Re: Converting (people) to RDF

I’m in a rush to finish This Week’s Semantic Web otherwise I’d ramble incessantly. Instead, a couple of links - the above is one, a lot of people are using RDF nowadays. Another is re. mashups: check the Linking Open Data project (the Wikipedia entry for Linked Data is a good overview of the approach).

“When I look at the web today, it’s pretty hard to find RDF” - not if you’re armed with a ConverterToRdf and/or make use of CustomRdfDialects :-)

Re: Converting (people) to RDF

Jeni,

Bob has already said some things I would have liked to say, but I think it is worth repeating one of the main issue. You can

  • use other types of RDF serializations than RDF/XML if you want, or simply use SPARQL endpoints to datasets (it is worth checking out the http://esw.w3.org/topic/SweoIG/TaskForces/CommunityProjects/LinkingOpenData site for some nice examples of such datasets). You yourself mentioned microformats+GRDDL or RDFa, thanks for that! RDF/XML is only syntax; what counts is the RDF model…
  • have SW applications without large (OWL) ontologies. Use those only if necessary (and sometimes they are), but you are a perfectly ok Semantic Web citizen if you do not use any of those at all, or use only very small portions of OWL! Eric Miller said at some point that this is like a menu in a fancy restaurant: you are not supposed to consume the entire menu to be a good customer, just pick what you need and like…

Sure, there were lots of messaging mistakes around these issues, the SW community was not all that great in getting its messaging right. Stuff happens; but I think we are in a much better shape in that respect than we were.
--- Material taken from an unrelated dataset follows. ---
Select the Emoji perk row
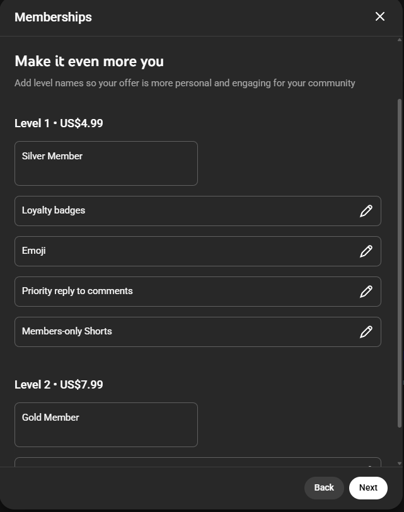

It is worth checking out the SW use case and case study collections: http://www.w3.org/2001/sw/sweo/public/UseCases, as example for real-life SW use. Sure, more would be better (and there are more around, just not necessarily on that list), but it gives some ideas of where things are used. The list deliberately avoided academic examples, by the way…

Thanks for your post

Sincerely

Ivan

Re: Converting (people) to RDF

“it seemed that the Semantic Web depended on people doing things in one way: using big standard ontologies with RDF/XML representations.”

This is a classic claim by people who argue against RDF and OWL, but there’s really nothing to back it up. Sure, there are projects like CYC that claim to be the one big ontology that people will need, and they often have an RDF interface, but general semantic web advocacy spends far more energy arguing against this claim than providing anything to support it. (Try a Google search on “one big ontology”.)

“Also encouraging is that OWL specifically supports linking between ontologies, allowing you to indicate that classes, properties and individuals from different ontologies are equivalent. This means you are free to create your own local ontology, as am I, and either of us (or a third party) can later link the two ontologies together, along with any related triples.”

Now you’ve got it!

Re: Converting (people) to RDF

“RDF has been around for years; if it was going to become an established technology, surely it would have by now.”

Well, one might have said that about SGML circa 1997.